Batch prefix caching
When a batch node fans out N parallel LLM calls that share a stable prefix (e.g., the same prompt template with ${item.X} substituted), pflow can cache that prefix automatically. This requires prewarm: true on the batch node:
### score-each
Score each candidate against the rubric.
- type: llm
- prompt: ./score.prompt.md
- batch:
items: ${candidates}
as: candidate
parallel: true
max_concurrent: 5
- prewarm: true
With prewarm: true, pflow makes one short LLM call before the batch dispatches to warm up the provider’s cache. All N batch items then run in parallel against the warm cache, paying cache-read prices instead of each writing the cache themselves. Without prewarm:, all N calls write the cache simultaneously — paying the write cost N times with no read benefit.
The warmup covers two kinds of cached content:
- Values declared in
## Cache (when the batch node lists them in prompt_cache:).
- The fixed portion of the prompt template that’s the same for every item — the text before the first
${item.X} reference.
The warmup is a real LLM call with a real cost. That cost shows up in the Cost: line, in trace cost totals, and in --report. It’s not counted in the “N calls” total because it’s setup work pflow does for you, not one of your workflow’s calls. For a 4,000-token cached prefix on Anthropic Sonnet 4.5, the warmup costs roughly 0.015andeachbatchitemthencostsabout0.0015 (10% of an uncached call). Savings grow with prefix size and batch count.
pflow run --dry-run and pflow analyze-cache recommend prewarm: true when the savings clear 5%. The trade-off: the warmup adds 5-10 seconds of wall time to the batch, in exchange for every real item running at cache-read prices.
Sub-workflows
Each .pflow.md file declares its own ## Cache block scoped to its own inputs and step outputs. Sub-workflows do not inherit the parent’s cache block — they declare independently so they can run standalone with caching.

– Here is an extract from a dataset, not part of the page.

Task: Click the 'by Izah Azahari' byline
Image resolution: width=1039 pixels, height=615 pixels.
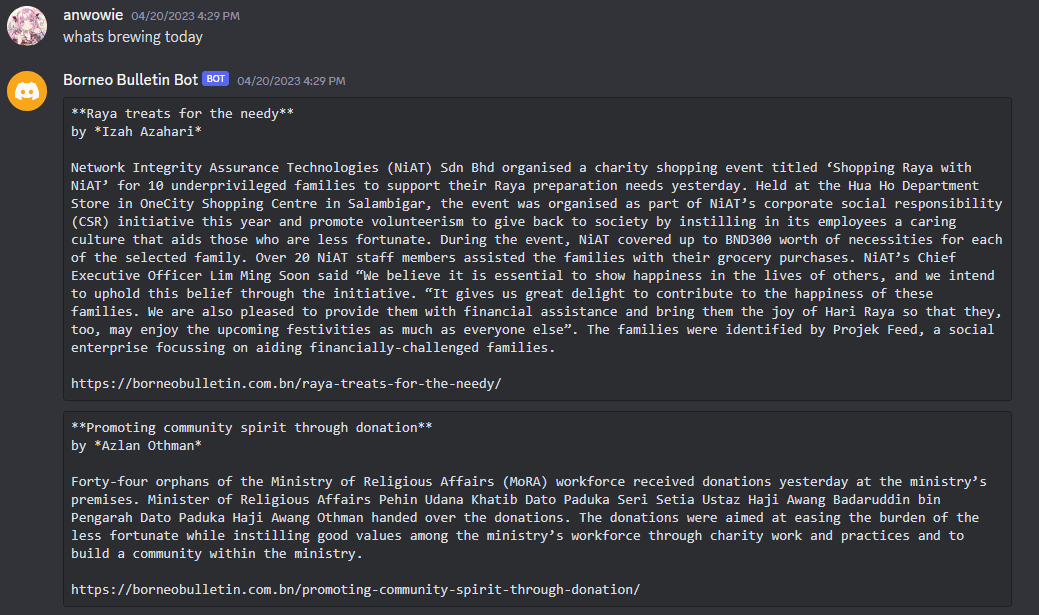Action: coord(137,132)
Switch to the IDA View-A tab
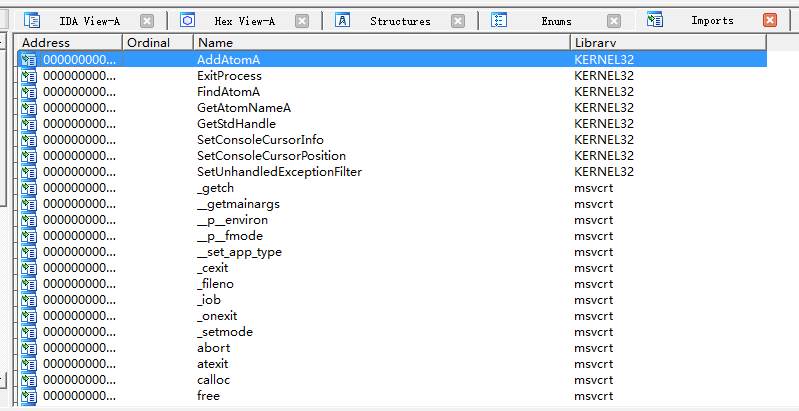The image size is (799, 411). pyautogui.click(x=89, y=21)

When a parent passes a value into a child workflow, both files can cache it independently. If the rendered prose labels are byte-identical across the boundary, the provider’s cache fires across files (incidental, not orchestrated). pflow analyze-cache warns when prose labels diverge for the same logical value.
Discovering opportunities
pflow analyze-cache is the entry point for finding savings:
pflow analyze-cache workflow.pflow.md
It identifies LLM calls that share context, separates active cache from ready/upside opportunities, projects savings only from active cache, and emits a paste-ready ## Cache block for greenfield workflows. See the analyze-cache reference.
pflow run --dry-run emits a one-line nudge when actionable opportunities exist — silent on optimal plans.
What changes when caching is declared
- The system message your LLM call receives starts with the rendered cache content (prose + values), followed by your
prompt:.
- pflow’s memo cache key includes the rendered cache content, so changing a cached chunk’s value invalidates memo entries correctly.
- Trace files record cache token counts (
cache_creation_input_tokens, cache_read_input_tokens) so you can see actual vs predicted ratios via pflow analyze-cache --from-trace.
The bytes sent to the LLM match what you wrote in the workflow file — pflow doesn’t rewrite or restructure prompts. Caching is a metadata layer; the prompt content itself is unchanged.